____ Supplied records

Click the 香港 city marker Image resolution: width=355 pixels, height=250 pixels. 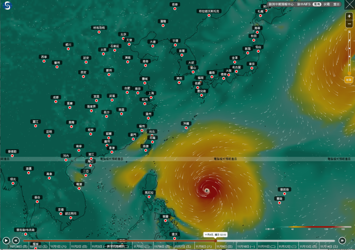112,152
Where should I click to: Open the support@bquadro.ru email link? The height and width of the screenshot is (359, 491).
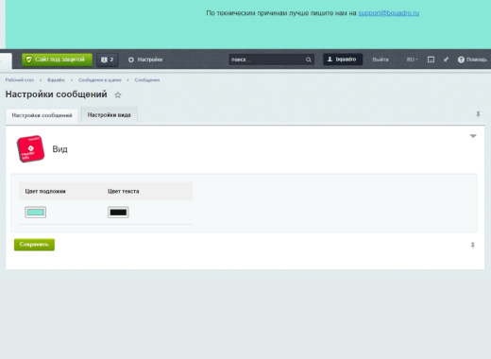(388, 13)
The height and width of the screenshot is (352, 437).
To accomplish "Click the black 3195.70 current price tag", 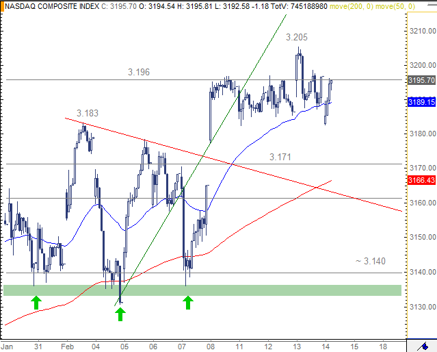I will pos(421,80).
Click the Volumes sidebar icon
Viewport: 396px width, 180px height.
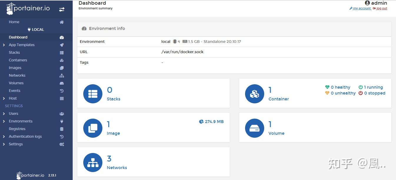62,83
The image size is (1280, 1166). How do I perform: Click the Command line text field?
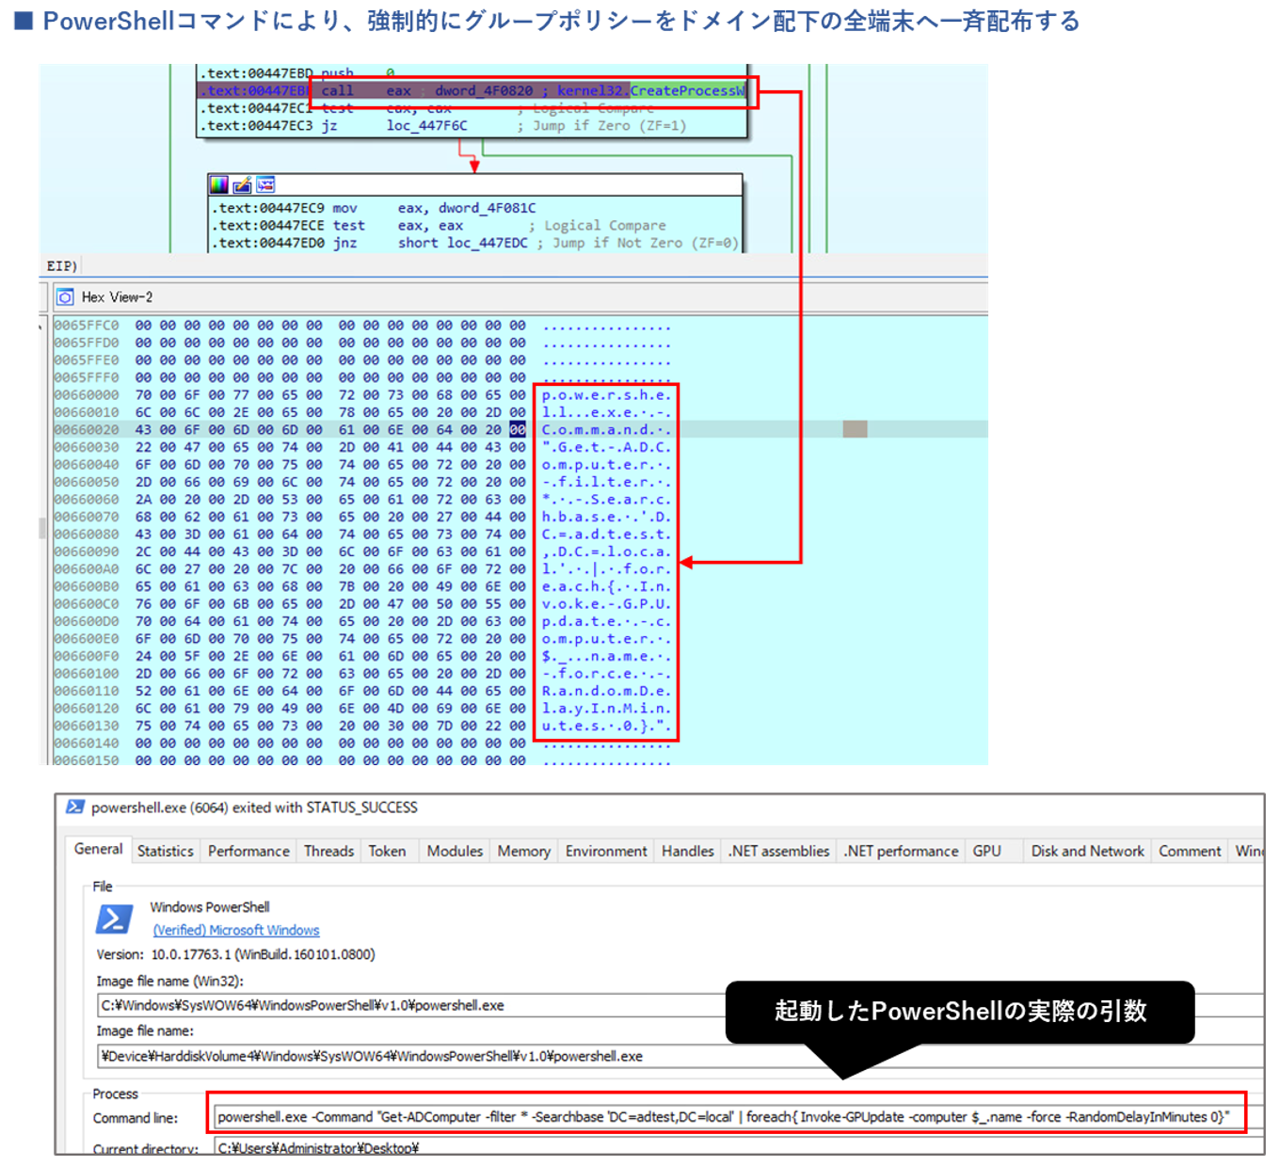pyautogui.click(x=723, y=1117)
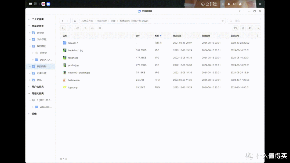Expand the docker folder in sidebar

(x=30, y=33)

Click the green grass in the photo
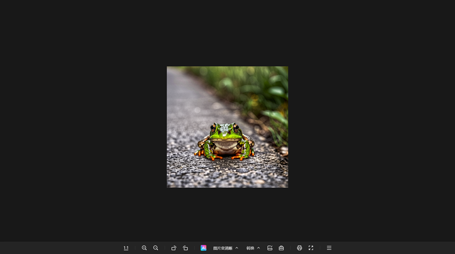coord(263,88)
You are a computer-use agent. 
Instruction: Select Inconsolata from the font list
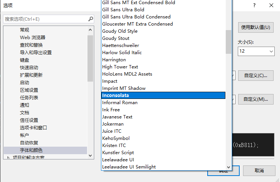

________

> **Work request**
Only the lines from the one containing "Viewport: 396px width, 180px height." through the end of the data above are to be output, exactly and without pictures.

> **Output for this exercise**
Viewport: 396px width, 180px height.
62,83
The image size is (1280, 1166). How do I perform: Click the Command line text field?
pyautogui.click(x=723, y=1117)
Expand the docker folder in sidebar

(x=30, y=33)

Click the green grass in the photo
coord(263,88)
You are a computer-use agent. 
Instruction: Select Inconsolata from the font list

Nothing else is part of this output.